A few months ago, there was a table read for a stage adaptation of Monty Python’s “Life of Brian” in NYC. The film’s star John Cleese was in attendance.
Cleese claims that all the actors – several of them Tony winners – had strongly advised him to cut the famous Loretta scene. “I have, of course, no intention of doing so,” stated Cleese.
The scene in question features a male character declaring that he wants to be woman named “Loretta,” and wants to have a child. Cleese’s character tells the man that this is a ridiculous claim, while another suggets that they all advocate for his right to childbearing.
This was comedy in 1983.
“I want to be a woman. … It’s my right as a man,” the character claims “I want to have babies… It’s every man’s right to have babies if he wants them.” After Cleese’s protest, the character snaps, “Don’t you oppress me!”
I’m glad he isn’t caving. The scene was alarmingly ahead of its time. In fact, “The Life of Brian” is over 40 years old, but its humor is just as fresh as it was then.
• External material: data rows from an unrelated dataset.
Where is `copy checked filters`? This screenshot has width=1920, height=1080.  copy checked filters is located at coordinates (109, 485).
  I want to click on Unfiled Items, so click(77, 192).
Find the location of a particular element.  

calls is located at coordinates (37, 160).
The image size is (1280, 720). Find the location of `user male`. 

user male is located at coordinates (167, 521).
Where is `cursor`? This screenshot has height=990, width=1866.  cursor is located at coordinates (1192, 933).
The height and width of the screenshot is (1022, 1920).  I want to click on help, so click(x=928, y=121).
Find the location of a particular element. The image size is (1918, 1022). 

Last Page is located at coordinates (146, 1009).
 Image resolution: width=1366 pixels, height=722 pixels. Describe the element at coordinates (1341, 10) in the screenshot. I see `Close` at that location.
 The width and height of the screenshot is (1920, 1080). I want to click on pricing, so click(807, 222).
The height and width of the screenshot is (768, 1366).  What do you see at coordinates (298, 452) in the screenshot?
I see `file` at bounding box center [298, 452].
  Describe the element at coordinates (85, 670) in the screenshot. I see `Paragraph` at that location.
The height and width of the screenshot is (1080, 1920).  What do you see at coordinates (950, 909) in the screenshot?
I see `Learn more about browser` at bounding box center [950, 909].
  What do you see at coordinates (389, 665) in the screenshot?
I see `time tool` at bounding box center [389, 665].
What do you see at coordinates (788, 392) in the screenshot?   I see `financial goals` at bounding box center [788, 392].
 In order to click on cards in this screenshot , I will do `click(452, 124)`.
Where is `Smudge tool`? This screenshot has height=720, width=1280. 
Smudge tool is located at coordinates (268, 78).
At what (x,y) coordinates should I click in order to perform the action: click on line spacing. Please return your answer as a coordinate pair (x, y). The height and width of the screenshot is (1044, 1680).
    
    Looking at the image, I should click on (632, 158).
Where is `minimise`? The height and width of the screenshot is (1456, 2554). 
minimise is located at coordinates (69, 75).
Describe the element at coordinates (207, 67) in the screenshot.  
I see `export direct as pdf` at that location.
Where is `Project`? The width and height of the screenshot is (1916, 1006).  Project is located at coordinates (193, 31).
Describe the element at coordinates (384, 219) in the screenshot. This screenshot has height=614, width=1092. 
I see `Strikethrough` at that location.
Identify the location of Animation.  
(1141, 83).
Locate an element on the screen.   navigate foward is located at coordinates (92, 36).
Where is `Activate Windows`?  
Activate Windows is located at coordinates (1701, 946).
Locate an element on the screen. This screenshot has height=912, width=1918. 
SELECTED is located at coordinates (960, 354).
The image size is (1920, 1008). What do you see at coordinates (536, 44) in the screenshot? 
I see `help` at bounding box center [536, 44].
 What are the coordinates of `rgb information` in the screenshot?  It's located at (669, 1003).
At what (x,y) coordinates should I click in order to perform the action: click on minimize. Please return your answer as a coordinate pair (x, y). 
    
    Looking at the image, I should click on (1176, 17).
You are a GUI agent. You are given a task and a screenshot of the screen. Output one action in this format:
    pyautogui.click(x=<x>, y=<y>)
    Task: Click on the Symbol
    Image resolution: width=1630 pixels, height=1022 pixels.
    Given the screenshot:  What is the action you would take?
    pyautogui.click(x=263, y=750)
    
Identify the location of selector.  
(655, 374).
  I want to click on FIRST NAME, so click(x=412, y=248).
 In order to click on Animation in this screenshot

Cinema tends to record things as they were at the moment they were filmed. They are records of history. Moments in time. If you start cutting scenes from ‘Life of Brian’ that might offend today’s sensibilities then you might be left with roughly 30 minutes of material.
I don’t find the scene offensive. Nobody should. The male character who wants the right to be “Loretta” makes his points and the others make their counterpoints. Nobody in that scene seems irrational, unhinged, or even violent.